All scikit-learn transformers apply their transformation to all of the columns. If you desire to apply different transformations to different columns, you'll need to use the `ColumnTransformer` meta-estimator. Let's begin by selecting continuous, nominal, and ordinal features.

In [None]:
import pandas as pd
import numpy as np
housing = pd.read_csv('../data/housing_sample.csv')
X = housing[['Neighborhood', 'Exterior1st', 'GrLivArea', 'GarageArea', 'HeatingQC']]
y = housing['SalePrice']
X.head()

### Different types of data needing different transformations

Our input data contains continuous, nominal, and ordinal data, each needing their own transformation.

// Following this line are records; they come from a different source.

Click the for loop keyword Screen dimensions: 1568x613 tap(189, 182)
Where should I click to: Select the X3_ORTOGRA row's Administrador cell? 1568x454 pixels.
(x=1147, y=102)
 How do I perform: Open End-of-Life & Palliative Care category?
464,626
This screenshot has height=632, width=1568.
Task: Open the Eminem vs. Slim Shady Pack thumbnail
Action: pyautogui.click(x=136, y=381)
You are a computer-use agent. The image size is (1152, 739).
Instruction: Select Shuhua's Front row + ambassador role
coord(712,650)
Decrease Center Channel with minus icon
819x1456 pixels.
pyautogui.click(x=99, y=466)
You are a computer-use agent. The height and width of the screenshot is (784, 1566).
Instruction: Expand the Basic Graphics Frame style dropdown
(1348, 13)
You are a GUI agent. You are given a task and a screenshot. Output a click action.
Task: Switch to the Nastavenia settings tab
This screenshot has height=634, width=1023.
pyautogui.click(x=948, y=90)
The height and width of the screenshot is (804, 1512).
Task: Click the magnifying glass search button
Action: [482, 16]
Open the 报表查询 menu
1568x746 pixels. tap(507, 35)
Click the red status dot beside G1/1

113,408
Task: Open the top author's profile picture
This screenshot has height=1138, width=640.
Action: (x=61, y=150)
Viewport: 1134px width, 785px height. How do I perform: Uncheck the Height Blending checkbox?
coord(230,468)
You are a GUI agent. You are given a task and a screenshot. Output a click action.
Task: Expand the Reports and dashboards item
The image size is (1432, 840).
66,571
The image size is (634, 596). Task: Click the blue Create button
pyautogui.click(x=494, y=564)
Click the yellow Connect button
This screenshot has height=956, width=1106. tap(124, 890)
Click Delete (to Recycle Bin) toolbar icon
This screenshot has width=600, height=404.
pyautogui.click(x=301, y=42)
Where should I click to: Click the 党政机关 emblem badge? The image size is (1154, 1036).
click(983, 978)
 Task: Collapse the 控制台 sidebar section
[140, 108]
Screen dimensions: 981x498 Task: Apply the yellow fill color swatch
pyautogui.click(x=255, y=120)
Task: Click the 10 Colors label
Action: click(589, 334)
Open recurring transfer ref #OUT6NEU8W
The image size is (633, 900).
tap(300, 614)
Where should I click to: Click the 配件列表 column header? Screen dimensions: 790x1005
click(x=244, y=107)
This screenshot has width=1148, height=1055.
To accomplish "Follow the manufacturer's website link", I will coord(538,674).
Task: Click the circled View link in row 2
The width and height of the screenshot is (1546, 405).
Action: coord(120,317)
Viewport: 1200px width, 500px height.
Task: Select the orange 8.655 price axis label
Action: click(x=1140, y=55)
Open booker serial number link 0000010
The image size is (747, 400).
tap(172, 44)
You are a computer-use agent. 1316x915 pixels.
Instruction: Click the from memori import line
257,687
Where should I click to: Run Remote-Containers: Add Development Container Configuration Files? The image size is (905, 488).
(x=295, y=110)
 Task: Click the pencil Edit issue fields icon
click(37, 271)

As we saw in the last chapter, passing in the above five-column dataset to a transformer such as an instance of `OneHotEncoder`, transformed each column, including those that we did not want to get transformed. In order to apply different transformations to different columns of data, you'll need to use the `ColumnTransformer`.

### Create a list of 3-item tuples - name, transformer, columns


The `ColumnTransformer` requires that you instantiate it with a list of 3-item tuples. The first value of the tuple is a string called the **name**. This will be used if you refer to the transformer during a grid search. The second value of the tuple is the actual **transformer**. In this example, we will be doing one-hot encoding. The last value in the tuple is the list of **columns** to apply the transformation to. A separate three-item tuple will be created for each group of columns needing to be transformed.

Let's begin by only transforming the nominal features `Neighborhood` and `Exterior1st`. Since we just have one transformation group, we'll create a list containing a single three-item tuple. The **name** of this transformation group is 'nom' (short for nominal). The **transformer** is the `OneHotEncoder` instance `ohe`.  The **columns** are a list of the two column names to be transformed (`nom_cols`). Our three-item tuple for this transformation group is `('nom', ohe, nom_cols)`.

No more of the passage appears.